Sebum’s journey to the surface is now blocked. To get there, it breaks duct walls, irritates skin surrounding the plugged pores and, in general, creates an environment in which whiteheads, blackheads, pimples, and boil-like lesions thrive.
Since acne symptoms commonly crop up where sebaceous glands are most commonly located, the face gets the most blemishes. The forehead, for example, has as many as 2,000 oil glands per square inch. Other major acne sites are the upper back and chest.
Check Before You Buy
The ongoing development of medicines to reduce the number of acne lesions and dry up those that appear also makes it easier for the acne-prone person to control the disease. Before stocking up on lotions and oitments, however, it’s wise to have your condition diagnosed by a physician. Some skin diseases mimic acne but need different treatment.
Through the years, mild cases of acne such as blackheads and an occasional pimple have responded to preparations containing the peeling agent benzoyl peroxide. Applied directly to the skin, these topical oitments and lotions help dry up lesions, cut greasiness, and prevent bacterial growth. Many are obtainable without prescription and most pharmacists can help you make a choice.
Severe acne, characterized by inflamed and pus-filled pimples, calls for more severe measures. The most traditional weapon against the bacteria that create havoc in the oil glands is antiobiotics you take either by mouth or apply directly to the skin. Both kinds are safe and effective when used faitfully and according to a doctor’s prescription. (Previous problems with antibiotics or sideeffects after taking them should be reported to your physician.)
Newer medicines known to clear up even the most difficult cases of acne include:
* Vitamin A (retinoic acid), formulated into a gel, loosens skin cells trapped in the follicular duct, brings them to the surface, and peels them away. (Some 286 patients with mild to moderate acne in a 1987 study showed, on average, a 50 percent improvement after using the gel for two weeks. Side effects of facial redness and peeling were considered insignificant by the majority of patients.)
* Isotretinoin (Accutane), a powerful form of Vitamin A, is taken orally by victims of severe, nodular cystic acne or those who haven’t responded to all other treatments. Improvement is dramatic but the treatment can hurt a pregnancy or cause birth defects. Anyone taking the drug must be monitored closely by a physician.
* Even more promising, an experiment with gelatin showed good results in treating acne scars. The gelatin was mixed with a clotting agent and injected below a scar. This triggered a regeneration of skin tissue in all subjects.

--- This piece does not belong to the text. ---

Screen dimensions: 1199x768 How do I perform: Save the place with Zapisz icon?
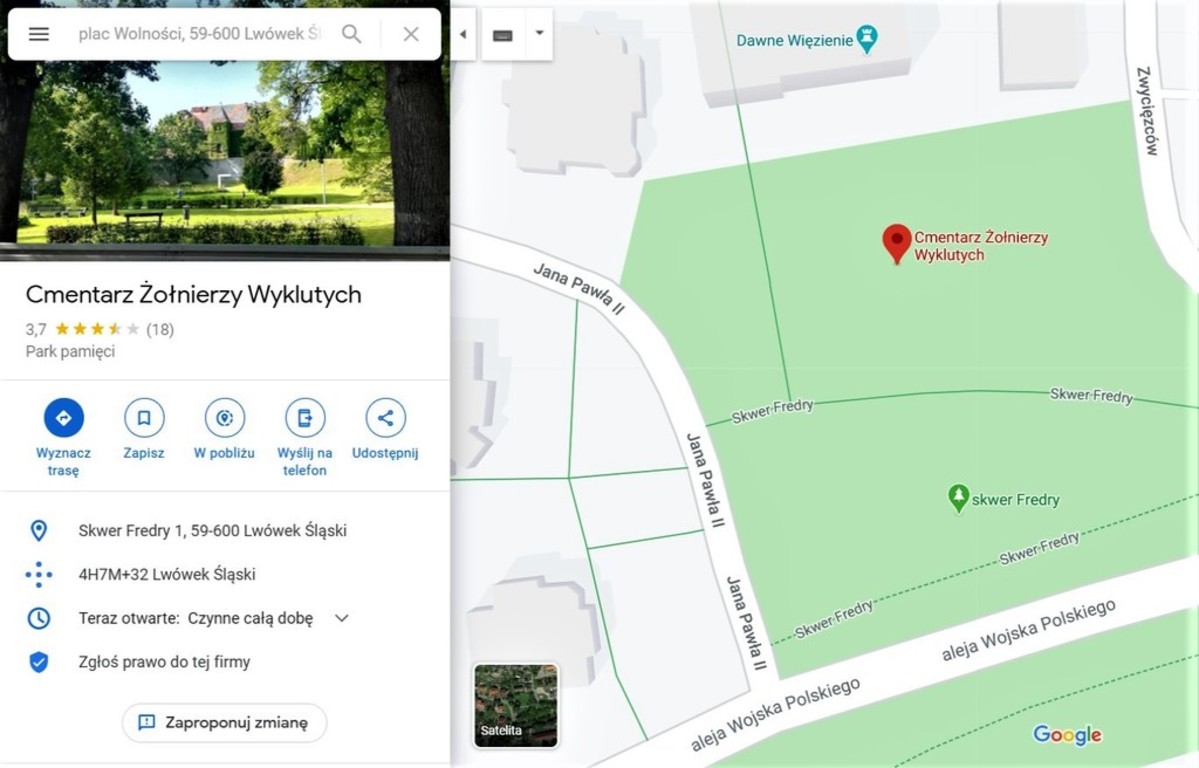tap(144, 418)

Very few side effects were noted.
With all this good news, there’s a catch, of course. Even the mildest case of acne needs attention, and a severe case even more so. You have to take charge of restoring your skin to health.
To make the passage from acne to clear skin less aggravating, skin specialists suggest that you:
* Cleanse your face gently at least twice a day with soap and warm water.

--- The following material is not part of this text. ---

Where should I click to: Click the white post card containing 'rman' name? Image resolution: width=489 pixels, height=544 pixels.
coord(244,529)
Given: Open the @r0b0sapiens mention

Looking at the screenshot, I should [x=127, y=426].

* Forget that harsh soaps, brushes, and abrasive sponges or pads exist.
* Use only water-based cosmetics, lotions, and hair products.

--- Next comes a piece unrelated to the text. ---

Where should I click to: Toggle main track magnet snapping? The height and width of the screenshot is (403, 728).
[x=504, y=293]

* Stay out of the sun as much as possible.
* Wear your hair off your face.
* Stop leaning your face into your hands and make sure that sports equipment touching your upper chest or back doesn’t aggravate the condition.
* Eat a balanced diet but avoid any food you think you are allergic to.
* If you’re a male, shave a seldom as possible and always use a sharp blade.
* Follow your doctor’s instructions faithfully.
At one time all you ever wanted was your two front teeth. You got them. With the same degree of patience and a lot of diligence you’ll have your clear complexion back sooner than you think.